A decisão foi tomada assim que ficou claro que não poderiam contratar Andrea Pirlo como o novo técnico da Azzurri.
O presidente da FIGC, Giovanni Malagò, trouxe Maldini em 11 de julho para liderar uma nova estrutura técnica para o futebol italiano, prometendo-lhe autonomia significativa nas decisões futebolísticas, com Leonardo nomeado ao seu lado como conselheiro. A primeira tarefa da dupla foi encontrar um sucessor para Luciano Spalletti após a falha da Itália em se classificar para a terceira Copa do Mundo consecutiva.
Após abordagens a Pep Guardiola e Carlo Ancelotti serem recusadas, Maldini e Leonardo decidiram por Pirlo como seu único candidato -- supostamente dizendo a colegas "ele ou ele, ninguém mais" -- e um acordo verbal foi firmado para que o ex-meio-campista liderasse a seleção nacional até a Copa do Mundo de 2030.
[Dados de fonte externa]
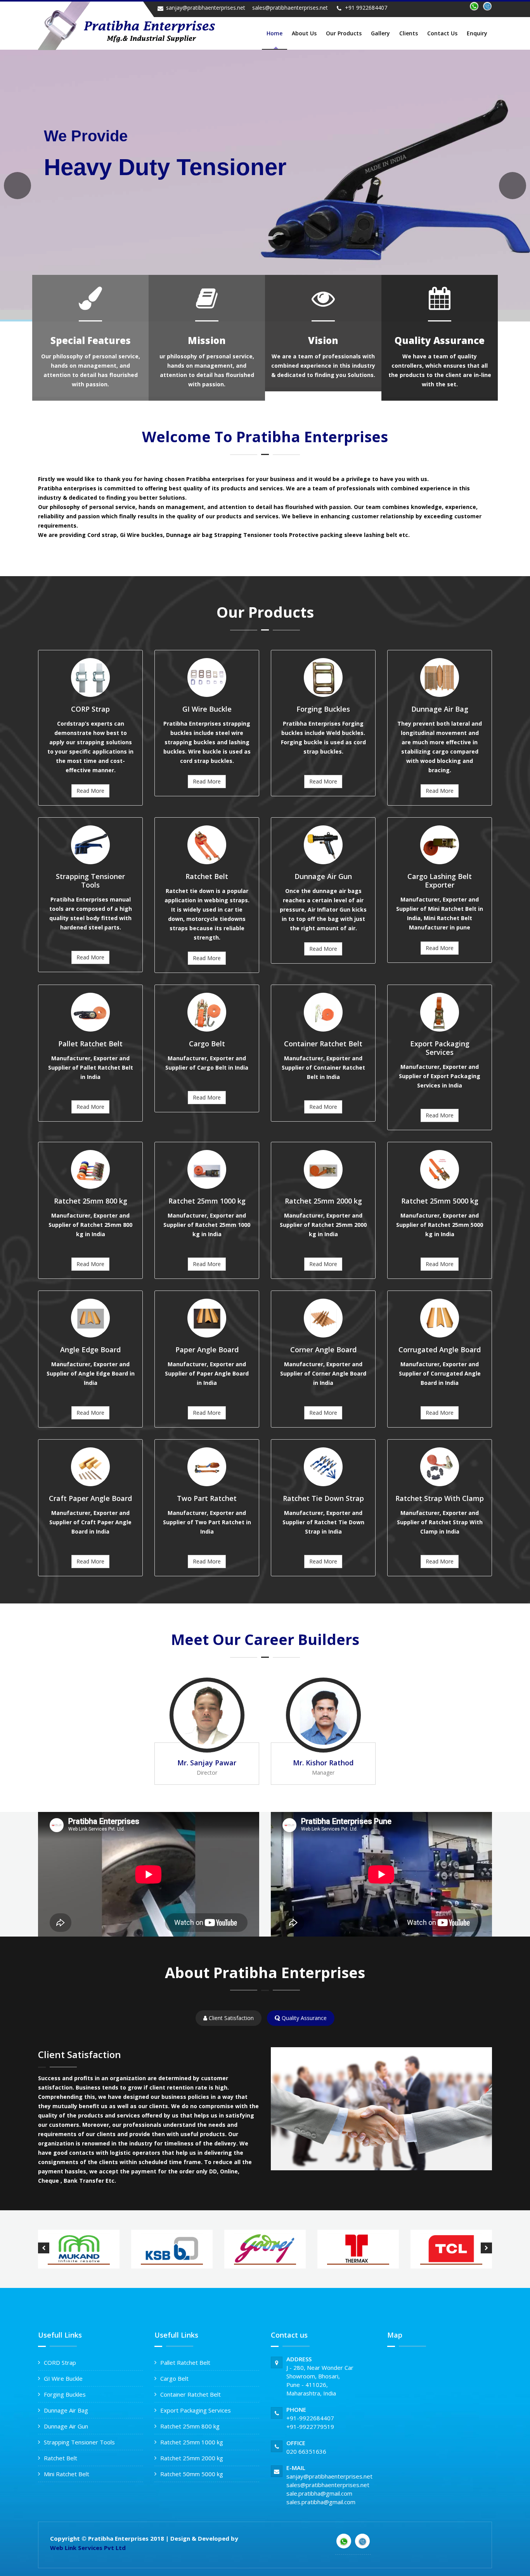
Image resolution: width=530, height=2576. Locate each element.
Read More (90, 790)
Esse plano desmoronou assim que o papel de Pirlo como embaixador global da plataforma de apostas russa Fonbet, cuja publicidade é proibida na Itália, se tornou público. Malagò, desconfortável com o arranjo desde o início, recusou-se a autorizar a nomeação no domingo, forçando o cancelamento de reuniões agendadas em Roma para segunda-feira que visavam finalizar o acordo, incluindo a rescisão do contrato de Pirlo com o United FC de Dubai.
Com seu único candidato bloqueado e sem apetite de Malagò por alternativas como Thiago Motta, Maldini e Leonardo concluíram que sua prometida autonomia não havia sido honrada e apresentaram suas renúncias.
O vice-presidente da FIGC, Giovanni Abete, confirmou que a federação efetivamente soube das saídas de forma indireta.
"Vamos chamá-las de renúncias, embora eu não ache que tenham sido formalizadas ainda. Descobrimos a notícia enquanto estávamos saindo do escritório do presidente. Até 45 minutos atrás, estávamos pensando nas alternativas que o diretor técnico e o conselheiro estavam propondo. Agora temos que começar do zero com um projeto sério," disse ele.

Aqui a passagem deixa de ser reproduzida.